Orthopedic companies and hospitals are barreling toward the April 1 implementation of the federal Comprehensive Care for Joint Replacement Model, a seminal CMS pay-for-performance payment policy designed to lower the 90-day cost of hip and knee and surgery. A quarter of the Medicare population in 67 population centers is served by the 1,800 hospitals subject to the mandatory policy.
Jefferies equity analyst Raj Denhoy says the policy poses little threat to implant pricing, at least in the short term. Most of the savings to Medicare from the CJR will be derived in the postprocedural acute care and rehabilitation period, which accounts for about half of the total life-cycle costs of the surgeries.
Most inpatient costs (such as the price of the implant) are already bundled into a fixed payment, that's set based on a so-called Diagnosis-Related Group (DRG) code, so savings achieved in that realm are mostly invisible to CMS, Denhoy wrote in an analyst note earlier this year. But, he said, "outpatient costs are much more granular, and days in an SNF or inpatient rehab, for example, are billed on a per use or per day basis. Reducing the use of higher cost outpatient services and limiting readmissions provide the best opportunities to demonstrate progress against CMS mandated targets."

Directions: Decide whether each statement agrees with the passage on the joint replacement payment model, answering yes or no and quoting the words that decide it: (a) The policy applies to 1,800 hospitals. (b) Denhoy sees the policy as a serious short-term threat to implant pricing. (c) Days in inpatient rehab are billed per use or per day. The listing has nothing to do with the passage above.

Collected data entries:
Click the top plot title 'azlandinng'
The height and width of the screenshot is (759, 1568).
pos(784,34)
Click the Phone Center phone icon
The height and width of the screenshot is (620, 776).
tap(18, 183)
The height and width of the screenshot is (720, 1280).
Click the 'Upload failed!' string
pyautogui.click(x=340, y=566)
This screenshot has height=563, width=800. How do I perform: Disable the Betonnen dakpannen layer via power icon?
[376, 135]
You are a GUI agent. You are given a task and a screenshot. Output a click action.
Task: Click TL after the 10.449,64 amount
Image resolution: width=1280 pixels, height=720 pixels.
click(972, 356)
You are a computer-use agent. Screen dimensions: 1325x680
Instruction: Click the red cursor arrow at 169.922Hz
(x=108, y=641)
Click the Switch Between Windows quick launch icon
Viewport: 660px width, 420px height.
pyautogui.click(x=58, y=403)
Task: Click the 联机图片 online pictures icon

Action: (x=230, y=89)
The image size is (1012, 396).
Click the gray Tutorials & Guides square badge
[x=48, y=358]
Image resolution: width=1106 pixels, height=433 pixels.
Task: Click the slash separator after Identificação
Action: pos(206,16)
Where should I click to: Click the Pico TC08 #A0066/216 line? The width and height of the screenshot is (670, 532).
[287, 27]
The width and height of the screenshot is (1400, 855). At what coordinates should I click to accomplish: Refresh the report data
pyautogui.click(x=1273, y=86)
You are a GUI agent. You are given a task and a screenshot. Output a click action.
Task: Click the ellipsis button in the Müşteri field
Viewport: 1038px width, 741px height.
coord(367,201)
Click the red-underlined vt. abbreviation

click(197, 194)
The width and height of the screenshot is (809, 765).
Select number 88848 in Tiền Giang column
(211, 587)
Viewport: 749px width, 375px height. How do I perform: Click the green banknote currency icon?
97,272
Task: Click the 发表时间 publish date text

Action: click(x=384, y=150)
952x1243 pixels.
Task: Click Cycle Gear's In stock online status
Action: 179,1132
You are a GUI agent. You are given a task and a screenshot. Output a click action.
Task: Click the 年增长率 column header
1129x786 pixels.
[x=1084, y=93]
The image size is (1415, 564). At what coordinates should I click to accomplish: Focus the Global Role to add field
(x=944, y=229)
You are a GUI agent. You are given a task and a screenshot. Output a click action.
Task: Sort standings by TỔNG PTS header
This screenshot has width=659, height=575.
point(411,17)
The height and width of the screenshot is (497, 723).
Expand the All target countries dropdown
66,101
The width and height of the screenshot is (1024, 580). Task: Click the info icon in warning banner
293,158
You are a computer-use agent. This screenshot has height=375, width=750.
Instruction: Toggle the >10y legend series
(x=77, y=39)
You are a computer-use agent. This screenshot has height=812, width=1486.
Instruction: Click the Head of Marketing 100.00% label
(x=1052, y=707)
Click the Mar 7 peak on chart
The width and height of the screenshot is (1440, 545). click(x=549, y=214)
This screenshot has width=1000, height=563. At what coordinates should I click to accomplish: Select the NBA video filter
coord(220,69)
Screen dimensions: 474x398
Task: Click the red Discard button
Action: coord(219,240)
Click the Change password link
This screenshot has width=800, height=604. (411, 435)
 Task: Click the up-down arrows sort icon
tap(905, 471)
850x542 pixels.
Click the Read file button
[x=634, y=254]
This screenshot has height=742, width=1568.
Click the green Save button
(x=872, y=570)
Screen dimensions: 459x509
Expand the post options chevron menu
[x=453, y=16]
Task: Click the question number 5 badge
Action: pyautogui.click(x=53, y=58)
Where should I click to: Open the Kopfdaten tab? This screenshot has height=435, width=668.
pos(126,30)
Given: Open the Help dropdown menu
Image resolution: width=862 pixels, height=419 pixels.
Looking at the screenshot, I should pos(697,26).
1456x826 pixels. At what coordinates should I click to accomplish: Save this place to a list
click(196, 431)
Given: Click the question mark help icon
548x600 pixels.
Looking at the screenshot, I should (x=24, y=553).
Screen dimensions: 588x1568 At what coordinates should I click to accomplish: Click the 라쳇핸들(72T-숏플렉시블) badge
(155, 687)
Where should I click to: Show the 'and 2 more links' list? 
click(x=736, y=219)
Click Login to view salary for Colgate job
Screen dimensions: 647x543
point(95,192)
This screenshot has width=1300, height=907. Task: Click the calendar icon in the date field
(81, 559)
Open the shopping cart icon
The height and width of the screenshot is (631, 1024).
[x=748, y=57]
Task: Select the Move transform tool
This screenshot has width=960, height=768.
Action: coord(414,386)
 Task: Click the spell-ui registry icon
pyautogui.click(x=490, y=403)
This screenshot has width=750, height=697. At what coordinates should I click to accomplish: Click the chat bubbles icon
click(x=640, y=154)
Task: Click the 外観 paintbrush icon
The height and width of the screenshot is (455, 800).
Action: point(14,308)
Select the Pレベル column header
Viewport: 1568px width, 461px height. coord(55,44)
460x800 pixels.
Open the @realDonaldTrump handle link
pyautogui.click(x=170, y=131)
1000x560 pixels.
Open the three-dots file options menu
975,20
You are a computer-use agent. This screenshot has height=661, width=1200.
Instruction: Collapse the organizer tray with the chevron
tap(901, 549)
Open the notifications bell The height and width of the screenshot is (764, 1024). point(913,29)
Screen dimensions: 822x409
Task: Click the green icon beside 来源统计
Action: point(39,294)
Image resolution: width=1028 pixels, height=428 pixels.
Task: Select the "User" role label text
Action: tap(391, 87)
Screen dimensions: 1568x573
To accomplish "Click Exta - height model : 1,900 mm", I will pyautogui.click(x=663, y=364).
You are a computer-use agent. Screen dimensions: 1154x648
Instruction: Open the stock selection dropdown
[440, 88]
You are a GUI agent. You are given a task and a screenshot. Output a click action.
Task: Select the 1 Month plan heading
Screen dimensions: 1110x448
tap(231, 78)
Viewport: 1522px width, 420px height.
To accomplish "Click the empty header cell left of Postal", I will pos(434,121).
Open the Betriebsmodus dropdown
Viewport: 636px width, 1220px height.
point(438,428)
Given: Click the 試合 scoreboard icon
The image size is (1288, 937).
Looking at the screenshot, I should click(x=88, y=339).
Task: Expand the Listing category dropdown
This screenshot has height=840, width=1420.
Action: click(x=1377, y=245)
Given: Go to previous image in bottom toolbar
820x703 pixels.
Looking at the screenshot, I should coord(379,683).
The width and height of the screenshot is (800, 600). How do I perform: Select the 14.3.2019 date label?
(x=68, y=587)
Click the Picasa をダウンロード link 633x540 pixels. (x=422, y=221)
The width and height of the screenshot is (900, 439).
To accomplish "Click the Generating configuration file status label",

Result of this task:
(a) Yes: "the 1,800 hospitals subject to the mandatory policy."
(b) No: "the policy poses little threat to implant pricing, at least in the short term."
(c) Yes: "days in an SNF or inpatient rehab, for example, are billed on a per use or per day basis."